O tribunal digital que se ergueu contra Juliana é sintoma de uma época em que as fronteiras entre responsabilização e castigo público se confundem. De um lado, a mobilização em torno das denúncias expressou frustrações reais de consumidoras que se sentiram lesadas e que, diante de instâncias de mediação frágeis, recorreram às redes como forma de reivindicar reparação. De outro, o processo ultrapassou rapidamente o terreno da crítica e adentrou a lógica do linchamento, alimentado por algoritmos que premiam o sensacional e por um mercado que transforma conflito em mercadoria.

A trajetória da estilista revela como as mesmas plataformas que concedem voz e visibilidade podem, em questão de dias, transformar pessoas em personagens descartáveis. Juliana, mulher com deficiência, marcada por cicatrizes desde a infância, buscou nas redes uma vitrine para o trabalho e encontrou um campo onde a vulnerabilidade se converte em capital de audiência. O caso evidencia uma pedagogia perversa da atenção, na qual o engajamento vale mais do que a apuração, e a indignação vale mais do que a mediação em que a própria defesa se faz com mais exposição.

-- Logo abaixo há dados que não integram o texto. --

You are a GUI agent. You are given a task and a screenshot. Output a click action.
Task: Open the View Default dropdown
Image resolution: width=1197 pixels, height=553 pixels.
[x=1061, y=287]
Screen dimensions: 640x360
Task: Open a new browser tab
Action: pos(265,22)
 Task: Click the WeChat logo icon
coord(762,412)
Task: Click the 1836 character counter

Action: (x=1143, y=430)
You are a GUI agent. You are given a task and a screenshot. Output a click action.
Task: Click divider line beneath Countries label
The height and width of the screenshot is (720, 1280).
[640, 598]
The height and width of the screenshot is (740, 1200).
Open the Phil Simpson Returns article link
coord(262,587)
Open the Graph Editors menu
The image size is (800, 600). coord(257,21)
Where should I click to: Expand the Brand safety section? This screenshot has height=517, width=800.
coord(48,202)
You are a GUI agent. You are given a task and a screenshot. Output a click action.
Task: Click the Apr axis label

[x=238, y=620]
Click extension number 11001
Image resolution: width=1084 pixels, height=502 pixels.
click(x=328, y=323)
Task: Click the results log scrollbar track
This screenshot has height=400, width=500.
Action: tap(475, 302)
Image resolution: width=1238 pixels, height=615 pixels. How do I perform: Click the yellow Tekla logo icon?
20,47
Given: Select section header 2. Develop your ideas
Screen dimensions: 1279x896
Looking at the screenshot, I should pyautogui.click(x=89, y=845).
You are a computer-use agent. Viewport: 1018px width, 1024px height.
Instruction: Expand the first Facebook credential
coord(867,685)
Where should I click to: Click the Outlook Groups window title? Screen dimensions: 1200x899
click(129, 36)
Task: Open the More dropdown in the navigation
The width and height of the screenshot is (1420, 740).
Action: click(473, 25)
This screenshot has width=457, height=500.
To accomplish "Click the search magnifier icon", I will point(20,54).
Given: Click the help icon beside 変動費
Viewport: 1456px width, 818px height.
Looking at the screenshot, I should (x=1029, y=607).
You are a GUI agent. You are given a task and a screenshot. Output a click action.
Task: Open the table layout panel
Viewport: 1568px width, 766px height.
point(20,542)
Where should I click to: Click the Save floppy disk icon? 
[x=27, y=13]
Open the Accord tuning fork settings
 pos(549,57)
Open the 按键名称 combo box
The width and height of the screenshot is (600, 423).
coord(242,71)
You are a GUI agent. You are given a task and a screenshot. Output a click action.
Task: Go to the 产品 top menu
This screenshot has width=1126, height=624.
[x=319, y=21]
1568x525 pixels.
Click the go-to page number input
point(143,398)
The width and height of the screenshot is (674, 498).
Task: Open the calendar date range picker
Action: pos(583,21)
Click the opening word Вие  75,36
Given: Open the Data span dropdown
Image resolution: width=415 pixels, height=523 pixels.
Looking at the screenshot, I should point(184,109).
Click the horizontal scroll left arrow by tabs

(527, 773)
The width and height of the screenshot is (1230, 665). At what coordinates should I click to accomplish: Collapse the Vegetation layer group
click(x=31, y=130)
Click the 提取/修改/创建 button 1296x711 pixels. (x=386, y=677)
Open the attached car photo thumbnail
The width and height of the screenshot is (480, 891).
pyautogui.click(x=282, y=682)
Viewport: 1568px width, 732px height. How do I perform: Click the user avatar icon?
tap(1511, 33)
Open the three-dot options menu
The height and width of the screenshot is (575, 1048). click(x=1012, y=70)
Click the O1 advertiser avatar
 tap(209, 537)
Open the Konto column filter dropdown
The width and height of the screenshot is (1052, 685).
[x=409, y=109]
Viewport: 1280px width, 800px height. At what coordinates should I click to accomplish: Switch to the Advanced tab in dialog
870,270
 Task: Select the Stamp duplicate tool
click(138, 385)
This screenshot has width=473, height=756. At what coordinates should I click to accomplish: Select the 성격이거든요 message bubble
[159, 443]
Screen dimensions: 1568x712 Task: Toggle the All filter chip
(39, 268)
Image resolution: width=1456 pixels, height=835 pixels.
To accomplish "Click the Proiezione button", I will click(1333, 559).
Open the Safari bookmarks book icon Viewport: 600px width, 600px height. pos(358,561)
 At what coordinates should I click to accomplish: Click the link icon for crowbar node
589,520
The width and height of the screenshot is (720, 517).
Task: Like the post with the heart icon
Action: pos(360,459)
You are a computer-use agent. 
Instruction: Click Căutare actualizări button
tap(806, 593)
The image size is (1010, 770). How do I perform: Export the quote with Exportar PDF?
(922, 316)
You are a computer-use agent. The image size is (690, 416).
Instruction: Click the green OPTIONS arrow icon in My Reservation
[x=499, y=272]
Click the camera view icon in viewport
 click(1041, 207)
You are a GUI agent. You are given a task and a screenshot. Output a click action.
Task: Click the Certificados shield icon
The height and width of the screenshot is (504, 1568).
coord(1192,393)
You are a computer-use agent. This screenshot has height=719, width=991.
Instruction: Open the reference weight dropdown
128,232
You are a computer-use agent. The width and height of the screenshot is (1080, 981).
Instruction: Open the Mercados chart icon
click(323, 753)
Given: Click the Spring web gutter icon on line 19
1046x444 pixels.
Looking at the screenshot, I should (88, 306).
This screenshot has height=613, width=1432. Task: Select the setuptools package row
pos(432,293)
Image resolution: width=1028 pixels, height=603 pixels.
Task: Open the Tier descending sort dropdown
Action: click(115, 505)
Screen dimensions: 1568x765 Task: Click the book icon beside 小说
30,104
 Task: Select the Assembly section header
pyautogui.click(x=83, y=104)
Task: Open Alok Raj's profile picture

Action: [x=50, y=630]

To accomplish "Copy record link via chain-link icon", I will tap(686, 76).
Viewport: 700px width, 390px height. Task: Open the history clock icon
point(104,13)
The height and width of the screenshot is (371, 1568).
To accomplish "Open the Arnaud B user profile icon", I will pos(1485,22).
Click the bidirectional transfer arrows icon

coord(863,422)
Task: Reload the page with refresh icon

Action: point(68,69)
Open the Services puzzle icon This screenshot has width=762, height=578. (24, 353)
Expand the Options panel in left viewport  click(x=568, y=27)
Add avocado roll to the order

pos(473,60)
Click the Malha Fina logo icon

O direito ao esquecimento, tão discutido no campo jurídico, esbarra no arquivo infinito do ambiente digital. Vídeos, comentários e cortes permanecem disponíveis e indexados, prontos para serem reativados sempre que houver oportunidade de ganho simbólico ou econômico. Apesar de sua série de respostas, cuidadosamente construída com documentos e cronologias, a estilista viu sua narrativa competir em desvantagem com um ecossistema inteiro que prospera com o prolongamento do conflito.

O caso também ilumina os limites da justiça pela plateia. A denúncia pública pode ser instrumento legítimo de proteção coletiva, mas, sem critérios e mediação, converte-se em dispositivo de humilhação, capaz de corroer vínculos sociais e apedrejar reputações de modo irreversível. Entre responsabilização e vingança digital existe uma linha tênue, e atravessá-la produz danos que não se reparam com retratações tardias ou com a simples remoção de conteúdos.

A história de Juliana expõe, por fim, uma contradição central do presente. A memória coletiva organizada por algoritmos promete transparência, porém naturaliza a violência simbólica. A participação cidadã promete controle social, porém ameaça dissolver o devido processo em catarse punitiva. Enquanto a indignação for convertida em produto e a dor em entretenimento, casos como o dela continuarão a servir de combustível para uma economia da atenção que prospera às custas da dignidade humana.